(Saved data entries)
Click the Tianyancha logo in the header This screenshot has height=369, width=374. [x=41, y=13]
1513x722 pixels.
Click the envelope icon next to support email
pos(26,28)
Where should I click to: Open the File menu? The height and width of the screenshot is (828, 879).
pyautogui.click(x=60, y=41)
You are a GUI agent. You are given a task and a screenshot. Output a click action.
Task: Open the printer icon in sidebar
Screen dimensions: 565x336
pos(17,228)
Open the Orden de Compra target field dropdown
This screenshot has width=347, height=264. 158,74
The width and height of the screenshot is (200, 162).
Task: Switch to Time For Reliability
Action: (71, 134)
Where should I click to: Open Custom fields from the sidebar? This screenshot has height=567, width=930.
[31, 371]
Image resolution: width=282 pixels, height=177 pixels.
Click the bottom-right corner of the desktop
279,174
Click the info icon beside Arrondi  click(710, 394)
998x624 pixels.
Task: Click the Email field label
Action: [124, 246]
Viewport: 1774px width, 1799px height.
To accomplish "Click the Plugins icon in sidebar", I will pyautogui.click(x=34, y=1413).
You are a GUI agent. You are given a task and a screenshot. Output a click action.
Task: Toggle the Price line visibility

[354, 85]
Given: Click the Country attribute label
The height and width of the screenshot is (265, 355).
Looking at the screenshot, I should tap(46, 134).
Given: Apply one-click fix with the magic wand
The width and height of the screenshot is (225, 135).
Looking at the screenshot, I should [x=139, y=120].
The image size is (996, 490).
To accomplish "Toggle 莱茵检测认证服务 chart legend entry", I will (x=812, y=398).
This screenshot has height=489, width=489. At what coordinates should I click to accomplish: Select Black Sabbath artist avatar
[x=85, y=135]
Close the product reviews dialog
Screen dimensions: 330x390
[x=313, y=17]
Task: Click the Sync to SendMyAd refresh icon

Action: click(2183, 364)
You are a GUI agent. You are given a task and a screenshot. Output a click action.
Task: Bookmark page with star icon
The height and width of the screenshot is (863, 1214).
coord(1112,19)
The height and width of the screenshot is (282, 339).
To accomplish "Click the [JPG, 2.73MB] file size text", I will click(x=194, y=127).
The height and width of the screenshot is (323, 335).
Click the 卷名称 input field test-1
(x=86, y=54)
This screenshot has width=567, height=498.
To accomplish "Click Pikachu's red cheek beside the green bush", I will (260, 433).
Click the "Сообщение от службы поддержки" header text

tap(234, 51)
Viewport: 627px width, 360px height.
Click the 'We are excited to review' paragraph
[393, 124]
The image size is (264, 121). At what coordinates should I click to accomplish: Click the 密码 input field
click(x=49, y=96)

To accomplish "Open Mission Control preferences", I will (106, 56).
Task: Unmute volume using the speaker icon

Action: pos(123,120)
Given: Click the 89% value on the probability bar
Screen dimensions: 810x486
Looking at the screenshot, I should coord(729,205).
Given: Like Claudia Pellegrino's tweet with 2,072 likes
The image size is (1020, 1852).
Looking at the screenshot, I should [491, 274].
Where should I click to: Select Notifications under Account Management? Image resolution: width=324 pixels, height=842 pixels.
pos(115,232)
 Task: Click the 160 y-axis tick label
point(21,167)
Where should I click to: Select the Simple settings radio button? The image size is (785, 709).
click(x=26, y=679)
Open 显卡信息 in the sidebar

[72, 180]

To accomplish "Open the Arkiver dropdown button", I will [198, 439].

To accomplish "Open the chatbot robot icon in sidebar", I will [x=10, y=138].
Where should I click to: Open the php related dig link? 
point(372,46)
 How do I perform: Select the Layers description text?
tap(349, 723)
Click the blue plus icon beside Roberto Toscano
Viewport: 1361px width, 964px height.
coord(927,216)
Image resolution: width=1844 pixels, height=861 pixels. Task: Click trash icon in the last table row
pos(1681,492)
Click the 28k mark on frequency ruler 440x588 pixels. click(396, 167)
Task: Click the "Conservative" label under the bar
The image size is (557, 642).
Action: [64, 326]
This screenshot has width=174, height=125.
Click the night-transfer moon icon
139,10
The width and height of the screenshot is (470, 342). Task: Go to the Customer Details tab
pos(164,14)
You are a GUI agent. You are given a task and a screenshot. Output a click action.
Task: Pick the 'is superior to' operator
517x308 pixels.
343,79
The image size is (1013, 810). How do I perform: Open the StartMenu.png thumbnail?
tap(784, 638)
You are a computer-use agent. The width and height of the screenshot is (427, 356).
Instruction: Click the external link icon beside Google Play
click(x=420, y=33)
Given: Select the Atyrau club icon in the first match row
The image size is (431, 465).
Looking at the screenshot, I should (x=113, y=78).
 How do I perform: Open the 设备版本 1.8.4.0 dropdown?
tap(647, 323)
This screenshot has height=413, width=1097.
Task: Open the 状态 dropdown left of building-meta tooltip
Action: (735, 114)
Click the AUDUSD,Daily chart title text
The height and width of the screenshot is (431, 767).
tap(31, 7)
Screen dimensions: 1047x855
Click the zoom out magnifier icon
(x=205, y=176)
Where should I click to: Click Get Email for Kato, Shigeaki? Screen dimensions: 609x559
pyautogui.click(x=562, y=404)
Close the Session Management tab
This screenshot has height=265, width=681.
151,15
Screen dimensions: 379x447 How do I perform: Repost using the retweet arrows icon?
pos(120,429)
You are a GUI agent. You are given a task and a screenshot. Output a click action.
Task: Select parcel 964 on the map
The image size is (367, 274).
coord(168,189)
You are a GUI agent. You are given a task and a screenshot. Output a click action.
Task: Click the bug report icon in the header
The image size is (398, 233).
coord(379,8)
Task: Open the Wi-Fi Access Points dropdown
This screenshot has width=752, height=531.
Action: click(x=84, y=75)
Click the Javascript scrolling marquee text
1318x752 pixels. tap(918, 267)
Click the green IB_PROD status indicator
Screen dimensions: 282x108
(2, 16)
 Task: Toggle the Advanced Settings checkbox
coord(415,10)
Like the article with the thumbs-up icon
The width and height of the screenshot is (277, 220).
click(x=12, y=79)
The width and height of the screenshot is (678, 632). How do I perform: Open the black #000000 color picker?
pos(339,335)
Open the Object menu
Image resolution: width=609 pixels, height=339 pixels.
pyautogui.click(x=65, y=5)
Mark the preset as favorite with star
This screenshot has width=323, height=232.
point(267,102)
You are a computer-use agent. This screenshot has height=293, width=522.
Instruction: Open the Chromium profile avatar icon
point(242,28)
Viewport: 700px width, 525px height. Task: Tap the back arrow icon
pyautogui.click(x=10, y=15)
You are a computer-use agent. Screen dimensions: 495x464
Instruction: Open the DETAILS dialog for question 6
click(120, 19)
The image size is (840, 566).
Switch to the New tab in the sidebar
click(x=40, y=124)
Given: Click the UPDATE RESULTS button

> Task statement: Extract every line containing the string "computer" from the data above.

> Finished task:
You are a computer-use agent. The width and height of the screenshot is (427, 356).
You are a computer-use agent. This screenshot has height=293, width=522.
You are a computer-use agent. Screen dimensions: 495x464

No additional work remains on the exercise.